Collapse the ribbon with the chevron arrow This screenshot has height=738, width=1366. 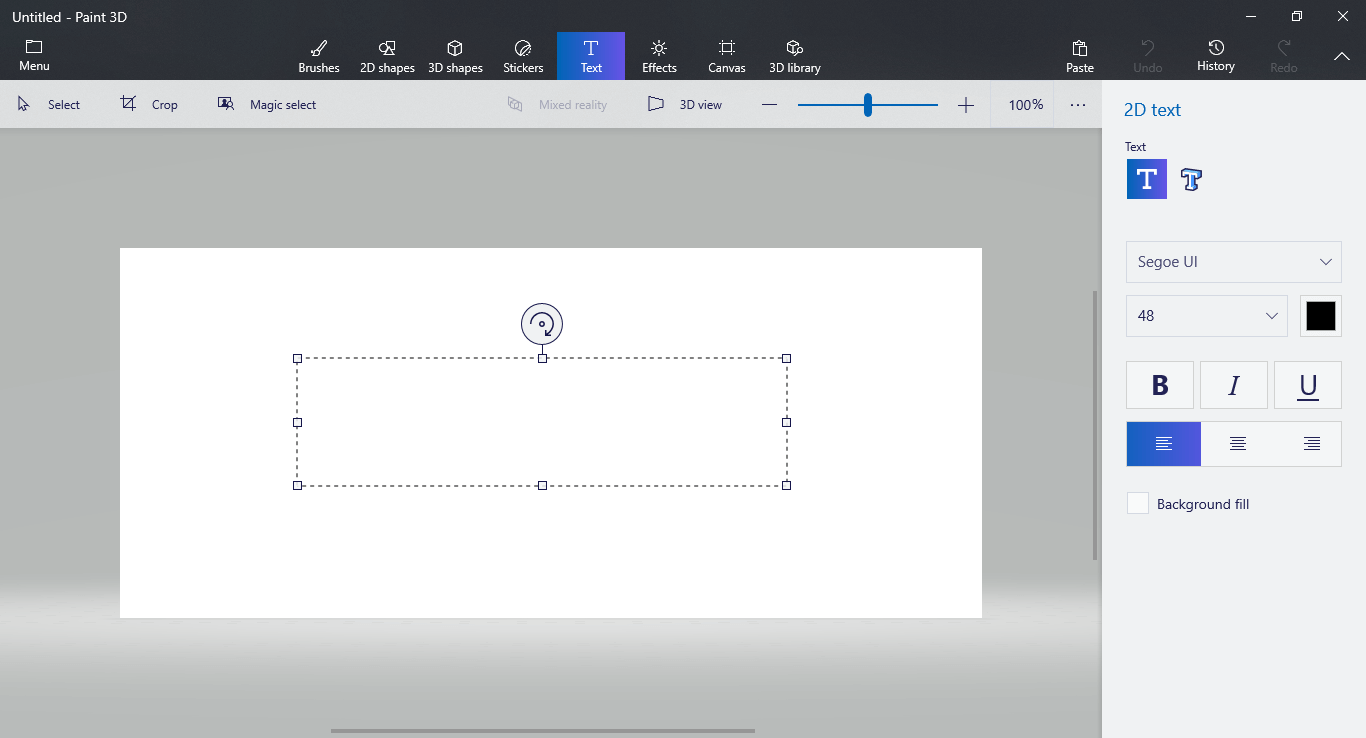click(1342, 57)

...

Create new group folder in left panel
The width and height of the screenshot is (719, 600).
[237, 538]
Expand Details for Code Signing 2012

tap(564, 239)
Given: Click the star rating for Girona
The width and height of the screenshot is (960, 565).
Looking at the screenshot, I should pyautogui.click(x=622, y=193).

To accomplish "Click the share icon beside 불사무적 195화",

...

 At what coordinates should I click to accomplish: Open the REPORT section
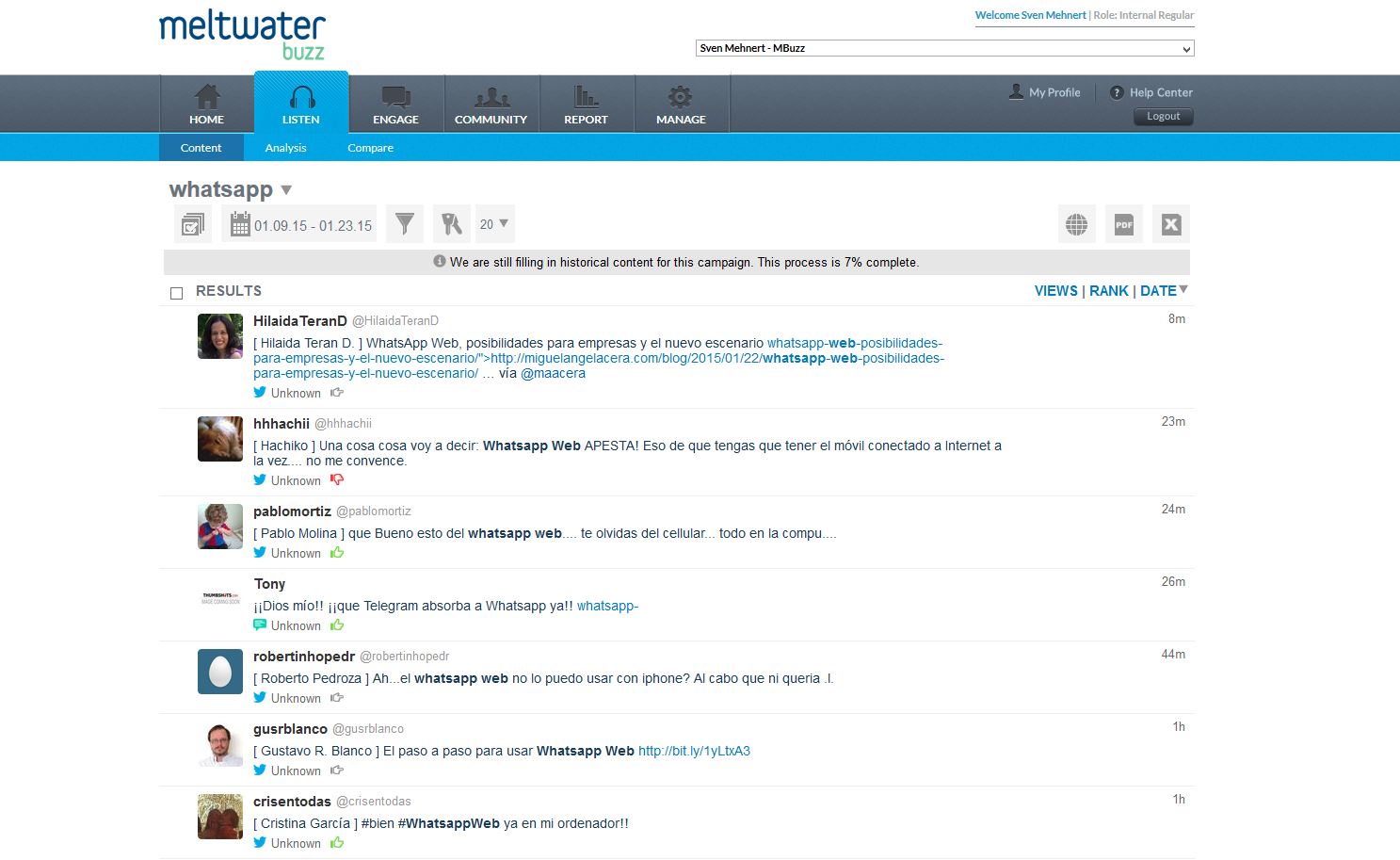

What the exercise asks:
Rewrite the records from the line with "Given: Click the star rating for Girona" up to and including the line with "the share icon", replacing "share icon" with "share button" and changing nothing else.

Task answer:
Given: Click the star rating for Girona
The width and height of the screenshot is (960, 565).
Looking at the screenshot, I should pyautogui.click(x=622, y=193).

To accomplish "Click the share button beside 불사무적 195화",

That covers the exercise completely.